Quanto alla questione generale del rinnovamento della socialdemocrazia, ebbene la socialdemocrazia europea è sempre stata un ideale di giustizia, non una ricetta ideologica, e i suoi programmi si sono sempre adattati ai tempi.
Oggi solo dai socialisti vengono risposte originali ai problemi della crisi finanziaria ed economica globale. Allora, rispondendo alla domanda “cosa vuol dire” e “a che serve”, ebbene, la partecipazione al socialismo europeo e mondiale vuol dire disporre di una “cassetta degli attrezzi” che può dare ad una forza politica nazionale energie e idee utilissime ed efficaci, specialmente in tempi di globalizzazione, migrazioni, crisi mondiali: ma nessuno metterà mano per noi a questi attrezzi.

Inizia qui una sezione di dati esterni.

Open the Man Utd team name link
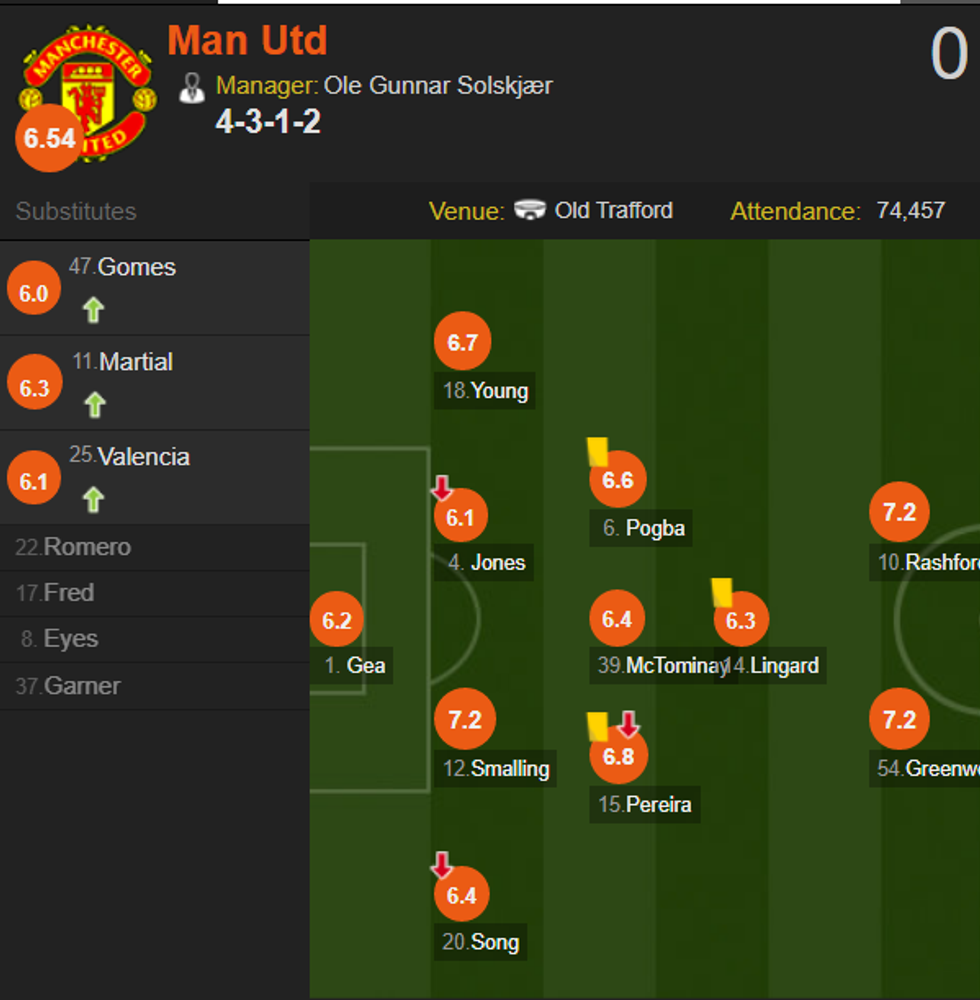Viewport: 980px width, 1000px height. tap(247, 40)
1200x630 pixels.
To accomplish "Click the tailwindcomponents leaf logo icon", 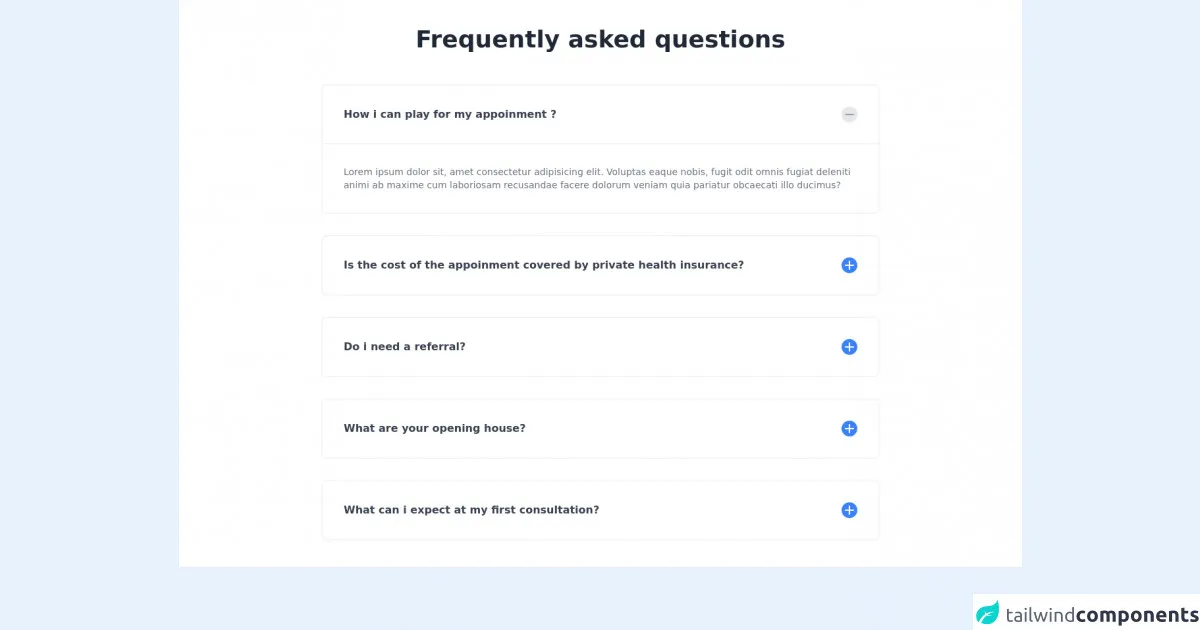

Facciamo alcuni esempi: la crisi finanziaria mondiale può essere affrontata (alla Tremonti) con un’austerità permanente, che si scarica sugli enti locali e sui ceti poveri, oppure si può imporre (come diciamo noi socialisti europei) che le rendite finanziarie, le banche, le borse paghino il costo di questa crisi, che assieme ai tagli si individuino nuove fonti di entrata per finanziare lo stato sociale, I trasporti, l’istruzione, colpendo l’enorme accumulo di ricchezza non tassato nelle transazioni finanziarie e nei patrimoni delle banche d’affari.
In tutta il mondo, si è aperta la partita della riconversione ecologica dell’economia: Obama promuove l’energia solare, in tutta Europa si progetta secondo i nuovi criteri della bioedilizia, si tagliano le emissioni di anidride carbonica, si estendono le reti telematicher; qua si cincischia coi condoni edilizi, ci si esalta solo per l’ennesima bretella autostradale, come se fossimo eternamente negli anni ’60 del cemento e dell’automobile (e in parte lo siamo davvero, perchè il modello italiano sconta ritardi di tecnologia e di ricerca, e insomma se chiediamo qualcosa di un po’ più sofisticato di automobili e viadotti, la nostra “meritocratica” Confindustria è un poco in difficoltà).
Ecco, questi sono alcuni esempi di un’agenda politica del socialismo europeo: ma spetta a soltanto a noi, qui in Italia, trovare il modo migliore di impiegare le risorse ideali e pratiche dell’esperienza europea, applicarle alla realtà italiana, trasportarle nelle nostre città, interpretandole, trasformandole in polemiche, iniziative, proposte.